Burkina Faso army officers patrol near a French armoured vehicle parked in Kaya, the capital of Burkina Faso’s north-central region, after people protest to oppose the passage of a large French army logistics convoy in transit to neighboring Niger, on November 20, 2021. © Olympia de Maismont, AFP
army officers patrol
By Agence France-Presse
The provisional toll of “this despicable and barbaric attack” which targeted the villages of Kourakou and Tondobi in northeast Burkina Faso overnight Thursday “is 44 civilians killed and others wounded,” said Rodolphe Sorgho, lieutenant-governor of the Sahel region.
Sorgho said that 31 people had died in Kourakou and 13 in Tondobi.
The regional official said that an army offensive put “out of action the armed terrorist groups” that carried out the killings.
The governor also assured that “actions to stabilise the area are under way”.
The impoverished Sahel country is grappling with a seven-year-old campaign by jihadists linked to Al-Qaeda and the Islamic State group.
A resident of Kourakou told AFP that “a large number of terrorists burst into the village” late Thursday.
“All night long, we heard gunfire. It was on Friday morning that we saw that there were several dozen dead,” he added.
Locals said the village had been targeted in retaliation for the lynching of two jihadists a few days earlier who had tried to steal cattle.
It was one of the deadliest attacks since Captain Ibrahim Traore came to power in a coup last September,
In February 51 soldiers were killed in an attack on Deou, in the far north of the country.
The latest twin attacks happened close to the village of Seytenga, where 86 civilians were killed last June in one of the bloodiest attacks of a long-running insurgency.
Burkina Faso’s new military chief this week vowed to step up a “dynamic offensive” against jihadists following a string of insurgent attacks since the start of the year.
“The dynamic offensive under way in the past few weeks will be stepped up to force armed groups to lay down their weapons,” said Colonel Celestin Simpore after a handover ceremony following his appointment last week.
Since the jihadists launched their campaign from neighbouring Mali in 2015, more than 10,000 civilians, troops and police have been killed, according to one NGO estimate, and at least two million people have been displaced.
Official figures say jihadists effectively control about 40 percent of the country.
Frustrations within the military led to two military coups last year.

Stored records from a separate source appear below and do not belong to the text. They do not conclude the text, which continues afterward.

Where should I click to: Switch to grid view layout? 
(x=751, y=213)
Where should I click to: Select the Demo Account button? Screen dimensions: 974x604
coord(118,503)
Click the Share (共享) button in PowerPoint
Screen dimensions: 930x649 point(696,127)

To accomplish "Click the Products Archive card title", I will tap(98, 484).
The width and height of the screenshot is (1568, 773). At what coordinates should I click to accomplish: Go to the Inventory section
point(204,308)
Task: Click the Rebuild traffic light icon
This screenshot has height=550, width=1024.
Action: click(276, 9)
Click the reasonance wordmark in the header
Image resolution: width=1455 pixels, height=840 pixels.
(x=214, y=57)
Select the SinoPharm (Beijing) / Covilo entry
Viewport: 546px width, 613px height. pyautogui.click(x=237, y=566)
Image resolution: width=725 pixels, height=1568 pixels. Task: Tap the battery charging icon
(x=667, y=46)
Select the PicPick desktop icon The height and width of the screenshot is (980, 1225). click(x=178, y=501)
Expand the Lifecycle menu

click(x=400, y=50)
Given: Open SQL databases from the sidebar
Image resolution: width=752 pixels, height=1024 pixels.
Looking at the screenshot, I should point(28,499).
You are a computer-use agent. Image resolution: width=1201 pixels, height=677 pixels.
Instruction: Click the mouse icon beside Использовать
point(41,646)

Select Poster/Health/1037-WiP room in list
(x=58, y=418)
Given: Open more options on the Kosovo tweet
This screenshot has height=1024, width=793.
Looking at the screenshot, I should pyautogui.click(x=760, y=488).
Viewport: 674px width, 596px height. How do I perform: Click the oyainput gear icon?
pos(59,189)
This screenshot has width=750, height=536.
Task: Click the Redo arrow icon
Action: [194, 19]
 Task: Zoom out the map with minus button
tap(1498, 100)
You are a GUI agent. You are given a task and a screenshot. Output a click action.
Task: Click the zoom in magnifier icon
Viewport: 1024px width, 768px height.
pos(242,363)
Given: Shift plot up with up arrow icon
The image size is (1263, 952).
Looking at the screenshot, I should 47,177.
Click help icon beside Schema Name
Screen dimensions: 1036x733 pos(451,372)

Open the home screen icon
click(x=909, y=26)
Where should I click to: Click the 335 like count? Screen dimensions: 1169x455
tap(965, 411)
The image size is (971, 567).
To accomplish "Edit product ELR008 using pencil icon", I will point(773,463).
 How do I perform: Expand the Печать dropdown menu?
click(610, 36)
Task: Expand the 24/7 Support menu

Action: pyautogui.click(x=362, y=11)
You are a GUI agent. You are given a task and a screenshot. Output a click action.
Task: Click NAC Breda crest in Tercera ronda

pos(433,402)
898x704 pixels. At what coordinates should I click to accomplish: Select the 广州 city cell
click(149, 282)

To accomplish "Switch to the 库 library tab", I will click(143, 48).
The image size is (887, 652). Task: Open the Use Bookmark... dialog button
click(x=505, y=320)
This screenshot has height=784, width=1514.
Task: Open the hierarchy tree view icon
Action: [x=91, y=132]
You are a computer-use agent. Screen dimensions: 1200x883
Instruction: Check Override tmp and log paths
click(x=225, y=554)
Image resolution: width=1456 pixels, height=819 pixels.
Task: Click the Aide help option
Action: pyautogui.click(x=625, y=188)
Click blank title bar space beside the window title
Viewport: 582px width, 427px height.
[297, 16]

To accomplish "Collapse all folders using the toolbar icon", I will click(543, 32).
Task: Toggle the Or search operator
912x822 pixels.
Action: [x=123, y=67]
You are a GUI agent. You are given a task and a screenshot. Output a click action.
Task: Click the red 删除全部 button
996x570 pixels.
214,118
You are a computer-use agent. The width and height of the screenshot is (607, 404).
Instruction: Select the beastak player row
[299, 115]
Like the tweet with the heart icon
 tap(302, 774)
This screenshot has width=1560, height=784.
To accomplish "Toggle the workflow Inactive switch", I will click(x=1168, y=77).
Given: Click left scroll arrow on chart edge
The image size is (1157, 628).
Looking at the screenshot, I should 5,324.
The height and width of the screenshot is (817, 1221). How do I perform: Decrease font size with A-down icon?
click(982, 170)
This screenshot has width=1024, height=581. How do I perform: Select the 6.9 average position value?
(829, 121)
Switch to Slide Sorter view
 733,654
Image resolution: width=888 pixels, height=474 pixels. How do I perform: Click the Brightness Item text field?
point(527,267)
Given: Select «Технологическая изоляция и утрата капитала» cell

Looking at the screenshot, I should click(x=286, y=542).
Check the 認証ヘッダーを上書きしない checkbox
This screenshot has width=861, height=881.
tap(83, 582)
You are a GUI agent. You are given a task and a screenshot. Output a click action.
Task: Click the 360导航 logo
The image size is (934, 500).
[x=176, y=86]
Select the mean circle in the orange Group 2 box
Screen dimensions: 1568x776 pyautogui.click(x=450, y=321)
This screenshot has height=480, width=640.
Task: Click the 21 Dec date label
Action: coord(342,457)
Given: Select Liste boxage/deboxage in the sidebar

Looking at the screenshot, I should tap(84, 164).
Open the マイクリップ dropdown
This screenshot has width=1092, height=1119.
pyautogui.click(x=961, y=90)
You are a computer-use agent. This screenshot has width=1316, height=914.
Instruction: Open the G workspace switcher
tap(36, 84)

Traore, who came to power in September, has vowed to fight back and recover conquered territory.
But the jihadists have carried out a succession of raids and ambushes since the start of the year, inflicting heavy tolls on civilians and military-escorted convoys.
Burkina’s beleaguered army has recently acquired foreign-made drones, and regularly issues video footage of strikes against purported terrorists and troops described as reconquering and securing lost territory.
Since Traore seized power last year, the activities of all political parties and civil society organisations in the country have been suspended.